Task to complete
Reproduce exactly the lines below, starting with the line that contains "terms of service (803, 1991)" and ending with the last line of the records, both included, and nothing else.

(Stored data)
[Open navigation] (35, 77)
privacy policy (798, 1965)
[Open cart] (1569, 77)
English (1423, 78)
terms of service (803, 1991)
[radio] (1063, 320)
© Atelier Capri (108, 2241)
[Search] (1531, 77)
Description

Solution to this problem
terms of service (803, 1991)
[radio] (1063, 320)
© Atelier Capri (108, 2241)
[Search] (1531, 77)
Description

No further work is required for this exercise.